Thank you for all your responses. I really do take the point it should not to up to men to determine what a woman should wear and a what a man wants to think is his problem. However men and boys are drawn to women s figures (and vice versa obvs).

I wonder if right clothes for the right situation is something that comes with experience of whether it is a result of dicussion?

OP posts:
MoltenLasagne · 06/04/2024 09:26

If it's a family gathering, I'd discuss it in terms of dress codes. So cocktail, formal, smart casual etc. It is an important skill to learn, and one that doesn't always come naturally.

If she's going out with friends then I'd advise it was seasonally appropriate but let her get cold if she refused to add a jumper. I personally don't see anything wrong with crop tips tbh.

TheaBrandt · 06/04/2024 09:31

All those saying “parent her” tell her off etc have boys or toddlers - bet my hat.

This is really difficult. The time Dd was severely verbally sexually harassed on a bus she was in a school tracksuit no make up hair tied back.

TeenLifeMum · 06/04/2024 09:36

Dd3 walks in from school with her skirt shorter than her blazer 🙄 I mention it as in “skirt should be longer than you blazer… if you get a log at school that’s on you”… she’s currently still little and cute so gets away with it (not hit puberty yet) but in year 9 I think she’ll start being told off. I also wouldn’t tolerate indecency like Bianca (lady with Kanye). I do teach my dc that the world will judge them and they need to make choices about the impression they want to make.

Youcannotbeseriousreally · 06/04/2024 09:55

i hate seeing arse cheeks hanging out of shorts and cropped tops too cropped ( can see bra)
I have always tried to keep high standards of clothing with my kids but my step kids wear whatever they like so it’s become more of a losing battle unfortunately, I really don’t think they should dress the way they do but it is what it is.
what I try to do is have rules about the time and place, So Sunday dinner with family? Don’t need to see anyone’s belly, into town / to lunch, don’t need to see anyone’s arse. I’m much more relaxed around the house and on holiday, I really just want them to have respect for their appearances and learn that sometimes you need to think about which outfit is appropriate rather than just wearing it ‘because everyone else does’. I hate it when I feel they look cheap ( I’d never say it to them) they should be classier most of the time but I’ll never win that one!

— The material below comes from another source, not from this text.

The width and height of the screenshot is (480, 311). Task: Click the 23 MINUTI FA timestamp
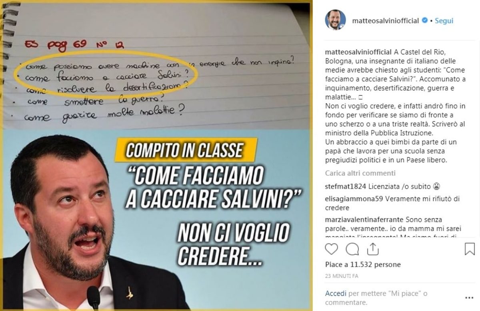click(342, 276)
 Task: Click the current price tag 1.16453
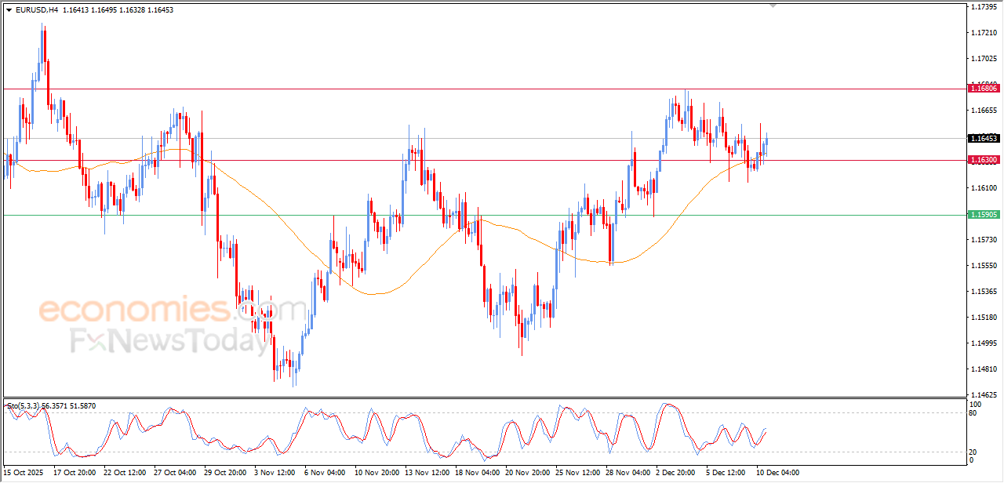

zeibesaffron · 06/04/2024 10:14

I am sure she looks amazingly- leave her to find her style!

Women should dress to please themselves not other people. My DD is in 6th form and the skirts are short!! She goes out in tiny dresses and crop tops - they all do in her group. Our approach has always therefore about keeping safe- friends staying together, mobiles charged and live 360 on, carrying alarms and we have always taken her and picked her up or arranged a cab.

KeinLiebeslied54321 · 06/04/2024 10:19

I would not say a thing - commenting can make even the nicest of teenagers choose something even shorter/tighter next time. TBH, despite wearing quite tight and/or short as a younger me, I do wonder how much shorter/tighter some outfits can go before there will be nothing left! She may well get fed up of being absolutely freezing all the time and opt for more practical clothing, if you are in the UK that is!

KeinLiebeslied54321 · 06/04/2024 10:23

GoodnightAdeline · 06/04/2024 08:59

I wouldn’t let my 14 year old go out showing loads of cleavage and bum.

In the absence of being able to control male behaviour, I would want her to protect herself.

Think about what you are actually saying there - effectively that how you dress would 'protect' her from males? How is that true? How should a girl in a short/tight dress be considered any less protected than one in a pair of combats and a hoody? Men attack women in all sorts of outfits, and the women's clothing were not once to blame for them being attacked!

Dacadactyl · 06/04/2024 10:23

I think it's fine to comment.

Now and again I've vetoed DDs choices when shes ordered things online, along the lines of "that is not appropriate, you are still a child and that clings, is too short, too skimpy etc"

One time she was saying she was going to keep a dress and i just said "you look like a streetwalker and you're not wearing that, so send it back".